The task: Every line with "step" in it must be copied from the data.

'''

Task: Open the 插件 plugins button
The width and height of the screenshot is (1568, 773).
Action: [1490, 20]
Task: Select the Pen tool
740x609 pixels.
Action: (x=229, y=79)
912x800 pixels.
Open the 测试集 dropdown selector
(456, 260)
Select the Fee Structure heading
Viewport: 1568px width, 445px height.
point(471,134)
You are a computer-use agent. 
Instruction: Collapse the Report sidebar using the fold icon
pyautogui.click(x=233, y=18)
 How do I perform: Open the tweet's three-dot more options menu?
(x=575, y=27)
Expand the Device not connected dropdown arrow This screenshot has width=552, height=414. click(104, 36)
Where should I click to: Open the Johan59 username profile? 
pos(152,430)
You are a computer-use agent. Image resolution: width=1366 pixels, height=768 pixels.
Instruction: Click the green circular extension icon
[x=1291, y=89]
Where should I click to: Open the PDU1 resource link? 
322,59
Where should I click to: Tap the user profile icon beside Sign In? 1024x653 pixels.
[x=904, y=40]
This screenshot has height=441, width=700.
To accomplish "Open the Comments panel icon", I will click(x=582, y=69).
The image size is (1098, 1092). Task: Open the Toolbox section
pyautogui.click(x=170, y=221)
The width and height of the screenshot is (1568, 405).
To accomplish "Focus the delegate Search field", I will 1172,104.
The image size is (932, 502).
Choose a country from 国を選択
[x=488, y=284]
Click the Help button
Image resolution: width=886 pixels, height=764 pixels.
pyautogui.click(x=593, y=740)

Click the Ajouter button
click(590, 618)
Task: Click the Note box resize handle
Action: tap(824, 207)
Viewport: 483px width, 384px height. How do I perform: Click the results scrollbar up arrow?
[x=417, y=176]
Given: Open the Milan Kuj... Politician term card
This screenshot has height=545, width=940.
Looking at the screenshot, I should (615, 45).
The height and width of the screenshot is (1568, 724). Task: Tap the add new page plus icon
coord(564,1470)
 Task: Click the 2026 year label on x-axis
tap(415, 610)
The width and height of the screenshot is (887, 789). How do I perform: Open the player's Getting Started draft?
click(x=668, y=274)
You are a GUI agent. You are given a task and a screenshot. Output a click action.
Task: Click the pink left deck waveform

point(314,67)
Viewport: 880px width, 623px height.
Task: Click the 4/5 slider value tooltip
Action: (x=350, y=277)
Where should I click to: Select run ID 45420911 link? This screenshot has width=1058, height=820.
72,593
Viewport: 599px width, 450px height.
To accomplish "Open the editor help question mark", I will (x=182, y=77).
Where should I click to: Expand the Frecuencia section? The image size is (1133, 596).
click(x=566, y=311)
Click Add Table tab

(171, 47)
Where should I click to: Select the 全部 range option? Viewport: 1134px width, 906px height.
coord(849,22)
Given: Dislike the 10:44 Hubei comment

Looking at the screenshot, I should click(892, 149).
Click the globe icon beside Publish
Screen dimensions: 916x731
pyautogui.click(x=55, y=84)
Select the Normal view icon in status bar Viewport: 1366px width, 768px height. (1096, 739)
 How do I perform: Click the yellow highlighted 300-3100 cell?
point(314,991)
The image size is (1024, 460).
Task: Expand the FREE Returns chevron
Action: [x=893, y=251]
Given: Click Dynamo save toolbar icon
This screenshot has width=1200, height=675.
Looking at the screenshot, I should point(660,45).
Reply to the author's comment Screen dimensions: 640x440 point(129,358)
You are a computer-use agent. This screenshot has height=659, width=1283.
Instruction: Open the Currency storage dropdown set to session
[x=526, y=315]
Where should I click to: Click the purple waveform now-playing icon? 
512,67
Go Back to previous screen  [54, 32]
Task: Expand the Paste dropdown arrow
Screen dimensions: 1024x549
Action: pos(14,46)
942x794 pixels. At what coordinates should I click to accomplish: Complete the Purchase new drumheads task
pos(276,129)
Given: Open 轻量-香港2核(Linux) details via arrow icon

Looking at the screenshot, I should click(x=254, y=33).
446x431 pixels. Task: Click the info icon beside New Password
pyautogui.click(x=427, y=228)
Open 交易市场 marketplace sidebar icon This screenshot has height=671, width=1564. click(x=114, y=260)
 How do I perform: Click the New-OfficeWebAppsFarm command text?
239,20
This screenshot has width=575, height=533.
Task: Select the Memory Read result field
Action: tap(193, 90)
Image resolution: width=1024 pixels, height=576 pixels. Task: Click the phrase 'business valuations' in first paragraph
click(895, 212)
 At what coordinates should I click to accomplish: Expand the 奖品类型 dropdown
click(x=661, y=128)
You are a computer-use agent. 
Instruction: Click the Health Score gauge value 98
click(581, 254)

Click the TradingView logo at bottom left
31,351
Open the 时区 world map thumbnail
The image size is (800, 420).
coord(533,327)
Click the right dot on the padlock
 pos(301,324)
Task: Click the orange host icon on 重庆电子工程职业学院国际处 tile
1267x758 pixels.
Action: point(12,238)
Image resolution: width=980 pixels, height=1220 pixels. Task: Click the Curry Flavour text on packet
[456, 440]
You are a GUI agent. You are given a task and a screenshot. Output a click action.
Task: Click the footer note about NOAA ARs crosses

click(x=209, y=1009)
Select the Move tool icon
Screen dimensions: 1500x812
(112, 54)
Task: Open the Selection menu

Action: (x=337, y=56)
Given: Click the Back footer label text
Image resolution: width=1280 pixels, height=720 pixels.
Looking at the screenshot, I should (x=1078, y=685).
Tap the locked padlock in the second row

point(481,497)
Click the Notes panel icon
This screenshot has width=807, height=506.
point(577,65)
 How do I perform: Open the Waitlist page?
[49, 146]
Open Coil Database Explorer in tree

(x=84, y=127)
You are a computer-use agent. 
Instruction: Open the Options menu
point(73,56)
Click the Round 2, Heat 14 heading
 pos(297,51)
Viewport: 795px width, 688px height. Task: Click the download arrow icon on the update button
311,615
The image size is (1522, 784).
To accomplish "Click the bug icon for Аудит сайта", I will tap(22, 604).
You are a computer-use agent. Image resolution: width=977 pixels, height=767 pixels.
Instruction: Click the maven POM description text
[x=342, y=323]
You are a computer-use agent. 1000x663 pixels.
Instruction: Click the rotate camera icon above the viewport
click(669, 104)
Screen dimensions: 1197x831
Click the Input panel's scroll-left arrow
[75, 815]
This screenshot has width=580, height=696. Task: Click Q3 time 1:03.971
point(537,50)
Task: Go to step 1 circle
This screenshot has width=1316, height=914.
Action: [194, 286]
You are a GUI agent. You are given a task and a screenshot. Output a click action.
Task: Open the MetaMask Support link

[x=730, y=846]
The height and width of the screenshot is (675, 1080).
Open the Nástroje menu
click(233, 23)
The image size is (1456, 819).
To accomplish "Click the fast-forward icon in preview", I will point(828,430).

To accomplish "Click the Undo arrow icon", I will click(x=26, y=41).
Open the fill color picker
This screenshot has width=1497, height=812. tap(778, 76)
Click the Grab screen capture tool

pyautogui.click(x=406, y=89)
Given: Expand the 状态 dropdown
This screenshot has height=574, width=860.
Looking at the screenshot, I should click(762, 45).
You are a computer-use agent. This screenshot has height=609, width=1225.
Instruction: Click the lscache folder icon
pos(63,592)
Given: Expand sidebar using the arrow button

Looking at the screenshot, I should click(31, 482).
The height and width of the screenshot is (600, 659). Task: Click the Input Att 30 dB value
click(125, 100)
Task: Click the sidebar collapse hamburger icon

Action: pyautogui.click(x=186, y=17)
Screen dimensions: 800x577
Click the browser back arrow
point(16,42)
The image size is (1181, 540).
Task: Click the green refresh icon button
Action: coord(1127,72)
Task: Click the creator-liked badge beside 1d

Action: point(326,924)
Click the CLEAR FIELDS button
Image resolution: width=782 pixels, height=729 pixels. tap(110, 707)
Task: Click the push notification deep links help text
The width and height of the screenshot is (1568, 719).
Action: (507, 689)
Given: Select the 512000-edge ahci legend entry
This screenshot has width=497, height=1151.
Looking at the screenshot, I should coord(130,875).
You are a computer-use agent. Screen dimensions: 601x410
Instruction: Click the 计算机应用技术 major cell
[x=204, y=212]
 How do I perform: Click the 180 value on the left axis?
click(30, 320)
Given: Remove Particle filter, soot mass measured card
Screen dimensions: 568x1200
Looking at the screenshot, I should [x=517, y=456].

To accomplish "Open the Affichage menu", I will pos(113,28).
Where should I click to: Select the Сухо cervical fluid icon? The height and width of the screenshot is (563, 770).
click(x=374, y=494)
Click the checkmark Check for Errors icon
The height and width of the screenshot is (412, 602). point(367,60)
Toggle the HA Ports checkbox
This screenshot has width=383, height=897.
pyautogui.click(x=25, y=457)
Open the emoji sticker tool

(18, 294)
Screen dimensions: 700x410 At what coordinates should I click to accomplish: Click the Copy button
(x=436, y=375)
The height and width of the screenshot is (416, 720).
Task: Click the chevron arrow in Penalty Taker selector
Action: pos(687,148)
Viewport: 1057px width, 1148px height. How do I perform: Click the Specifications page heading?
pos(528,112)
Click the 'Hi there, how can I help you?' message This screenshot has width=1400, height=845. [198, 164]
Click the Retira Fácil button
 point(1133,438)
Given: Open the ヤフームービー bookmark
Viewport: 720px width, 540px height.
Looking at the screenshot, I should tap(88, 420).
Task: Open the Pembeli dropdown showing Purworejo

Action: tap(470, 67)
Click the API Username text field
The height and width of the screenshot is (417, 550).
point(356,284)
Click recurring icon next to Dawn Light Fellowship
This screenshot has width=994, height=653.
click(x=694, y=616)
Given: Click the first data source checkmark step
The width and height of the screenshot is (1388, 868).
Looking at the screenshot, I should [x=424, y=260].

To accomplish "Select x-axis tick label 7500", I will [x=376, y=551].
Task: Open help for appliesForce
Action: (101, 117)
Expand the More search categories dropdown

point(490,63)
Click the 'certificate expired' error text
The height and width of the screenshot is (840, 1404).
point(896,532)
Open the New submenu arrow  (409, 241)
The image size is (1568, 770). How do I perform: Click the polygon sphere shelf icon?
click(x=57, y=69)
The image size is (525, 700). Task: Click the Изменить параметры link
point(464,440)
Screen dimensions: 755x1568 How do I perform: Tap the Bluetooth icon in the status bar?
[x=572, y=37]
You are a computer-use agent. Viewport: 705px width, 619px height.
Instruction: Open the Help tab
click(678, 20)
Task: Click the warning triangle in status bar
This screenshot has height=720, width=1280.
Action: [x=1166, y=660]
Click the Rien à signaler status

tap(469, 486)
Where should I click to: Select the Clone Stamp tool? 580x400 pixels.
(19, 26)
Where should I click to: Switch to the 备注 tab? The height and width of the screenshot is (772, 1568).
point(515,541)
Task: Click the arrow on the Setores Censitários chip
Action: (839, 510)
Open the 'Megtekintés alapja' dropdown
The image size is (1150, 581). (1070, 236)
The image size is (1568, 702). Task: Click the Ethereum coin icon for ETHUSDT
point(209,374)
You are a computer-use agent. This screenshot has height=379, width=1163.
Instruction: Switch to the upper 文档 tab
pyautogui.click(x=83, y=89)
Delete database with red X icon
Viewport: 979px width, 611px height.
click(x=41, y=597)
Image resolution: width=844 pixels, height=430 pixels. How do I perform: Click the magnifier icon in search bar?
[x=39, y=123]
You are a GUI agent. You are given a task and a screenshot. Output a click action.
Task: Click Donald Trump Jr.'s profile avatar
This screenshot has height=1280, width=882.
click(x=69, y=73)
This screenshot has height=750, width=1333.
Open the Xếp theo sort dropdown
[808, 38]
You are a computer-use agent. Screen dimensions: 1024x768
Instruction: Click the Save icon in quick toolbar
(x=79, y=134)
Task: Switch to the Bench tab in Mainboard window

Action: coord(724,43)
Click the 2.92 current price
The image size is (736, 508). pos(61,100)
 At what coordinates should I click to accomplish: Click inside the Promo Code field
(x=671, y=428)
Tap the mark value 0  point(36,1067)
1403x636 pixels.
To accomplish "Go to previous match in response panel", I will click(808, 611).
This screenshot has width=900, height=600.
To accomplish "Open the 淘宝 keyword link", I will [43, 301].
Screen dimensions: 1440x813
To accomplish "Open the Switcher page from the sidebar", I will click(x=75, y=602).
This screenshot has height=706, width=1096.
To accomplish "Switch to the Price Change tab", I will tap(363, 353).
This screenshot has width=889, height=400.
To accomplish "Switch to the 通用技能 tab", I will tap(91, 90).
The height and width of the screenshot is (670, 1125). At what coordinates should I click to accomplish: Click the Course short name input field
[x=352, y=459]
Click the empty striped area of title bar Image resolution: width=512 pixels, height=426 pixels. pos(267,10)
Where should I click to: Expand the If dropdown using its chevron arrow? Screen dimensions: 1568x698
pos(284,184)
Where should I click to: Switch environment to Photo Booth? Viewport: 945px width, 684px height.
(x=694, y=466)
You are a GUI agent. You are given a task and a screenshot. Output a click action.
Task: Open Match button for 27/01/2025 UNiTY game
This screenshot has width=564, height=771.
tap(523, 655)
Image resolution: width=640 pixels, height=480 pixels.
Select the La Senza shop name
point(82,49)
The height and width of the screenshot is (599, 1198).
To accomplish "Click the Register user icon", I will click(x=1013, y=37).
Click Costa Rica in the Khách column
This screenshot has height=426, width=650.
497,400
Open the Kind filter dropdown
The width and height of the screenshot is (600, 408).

'''

Response:
Task: Go to step 1 circle
Given: Click the first data source checkmark step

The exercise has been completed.